As a Solution Focused Hypnotherapist & Psychotherapist, it is essential that I gather some personal information from you before we begin therapy. I am committed to handling and storing this data in compliance with the General Data Protection Regulation (GDPR) and the Code of Ethics set by my professional bodies, the Association for Solution Focused Hypnotherapy (AfSFH) and the Complementary and Natural Healthcare Council (CNHC). I am also insured with Holistic Insurance Services.

My business, DLM Hypnotherapy, is registered with the Information Commissioner’s Office (ICO), and you can learn more about this at https://ico.org.uk/. As a sole trader, I am both the Data Controller and the Data Protection Officer.

While you are not legally obligated to provide any personal information, withholding it may affect my ability to work with you effectively.

What kind of personal information will I ask for? To provide you with a safe and effective service, I will need to gather the following information: your name, contact details, medical history, your GP contact details, social and family background, professional situation, lifestyle, hobbies and interests, as well as the specific issues you would like assistance with. This is all completely confidential.

This information helps me maintain continuity in our sessions and supports your progress toward achieving your goals. It also enables me to refer back to previous sessions and discussions. I will only use your contact details and GP's information with your explicit consent, except in one specific circumstance (see below).

Will you discuss information about me with other health and social care professionals? As a professional, I have a Duty of Care to my clients. If I have reason to believe that you may harm yourself or others, I may be required to break confidentiality. In such a case, I would need to notify your GP or the relevant authorities. I will always strive to discuss this with you before taking any action. Additionally, if required by law, I may have to provide information to the police in accordance with a warrant or court order.

How will my Data be stored? Paper Session Notes – These are securely digitized and stored electronically before being destroyed. All notes are kept in a secure folder protected by a strong password on a password-protected computer. Text Messages – My phone is secured with a PIN code and biometrics. Emails – My email account is protected by two-step verification. Electronic Documents – Any electronic documents containing personal or sensitive information, such as a letter to your GP or an invoice, are password-protected and stored on a computer that is also password-protected.

How long will you store my Data?

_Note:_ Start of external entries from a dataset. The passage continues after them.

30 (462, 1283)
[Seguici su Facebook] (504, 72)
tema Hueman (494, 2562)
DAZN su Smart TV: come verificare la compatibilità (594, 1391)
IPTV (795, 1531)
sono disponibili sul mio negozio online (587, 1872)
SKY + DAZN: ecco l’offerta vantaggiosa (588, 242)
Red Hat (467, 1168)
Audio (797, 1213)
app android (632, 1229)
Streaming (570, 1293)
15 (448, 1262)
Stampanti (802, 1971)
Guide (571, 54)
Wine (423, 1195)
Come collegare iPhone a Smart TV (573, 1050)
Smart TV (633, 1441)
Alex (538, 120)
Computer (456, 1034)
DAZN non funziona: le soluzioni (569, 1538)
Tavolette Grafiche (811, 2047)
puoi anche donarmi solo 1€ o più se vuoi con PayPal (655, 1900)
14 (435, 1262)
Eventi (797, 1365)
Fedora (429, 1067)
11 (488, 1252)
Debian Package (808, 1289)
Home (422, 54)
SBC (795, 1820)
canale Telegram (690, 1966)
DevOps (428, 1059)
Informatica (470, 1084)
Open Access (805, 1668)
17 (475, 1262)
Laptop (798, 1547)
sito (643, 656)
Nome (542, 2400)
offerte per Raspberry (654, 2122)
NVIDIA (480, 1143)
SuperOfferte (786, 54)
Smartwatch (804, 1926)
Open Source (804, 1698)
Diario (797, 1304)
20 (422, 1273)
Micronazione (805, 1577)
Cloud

I am a member of the CNHC and the AfSFH, which requires me to retain your data for 8 years following your final session. If you are a child, I must keep your data until your 25th birthday, or until your 26th birthday if treatment ends when you are 17. All records will be deleted in the January following the end of the applicable retention period. This complies with NHS regulations for data retention.

What if I don't want you to hold onto my records that long? I am professionally required to retain certain data, particularly session notes and any communication related to our work together. You may request that these be anonymized, and I can remove all identifying information from my systems. In such cases, identifying details will be deleted, and the documents will be stored using coded filenames. Requests for account deletion or anonymization can be sent via email to [email protected], and this service is provided at no charge.

Can I see or get a copy of the information held by DLM Hypnotherapy? In accordance with GDPR, if you submit a written request specifying the data you would like to access, I will provide you with a copy of your data within 30 days. Before sending the information, I will need to verify your identity. This service is provided at no cost. Please be aware that my insurance company's legal team may need to verify any information I release.

Is what we discuss confidential? Everything you share with me during our sessions is kept strictly confidential. As a Hypnotherapist, to ensure I am providing effective support and receiving the proper guidance, I may discuss aspects of our sessions with my Supervisor. However, I will never disclose any identifying details, and my Supervisor also complies with GDPR regulations.

What if I see you outside of a session? If we happen to see each other outside of a session, I may smile and greet you but will not engage in further conversation to protect your confidentiality. However, if you wish to discuss your therapy with others, that is entirely your choice, and you are welcome to do so.

How does it work if I live overseas? Our sessions will remain the same, as my insurance covers me working remotely with clients worldwide. However, my policy is subject to Scottish Law with the Exclusive Jurisdiction of the Courts of the United Kingdom, therefore any claims against me will be subject to Scottish Law.

What if I need to cancel a session? Life can sometimes present unexpected situations or emergencies, and I completely understand that. I’m more than happy to reschedule or cancel provided I have 24 – 48 hours notice. Less than 24 hours notice, I reserve the right to charge full price for a missed session. As I work with many clients, I kindly ask that you respect both my time and the commitment you've made to the sessions. Hypnotherapy requires trust and dedication to weekly sessions in order to be effective, therefore if cancellations become frequent, I may need to discontinue our work together.

Who is the Data Controller and what is their ICO Registration number? The Data Controller is Dee Muchmore, trading name DLM Hypnotherapy. My ICO Registration number is: ZB829017.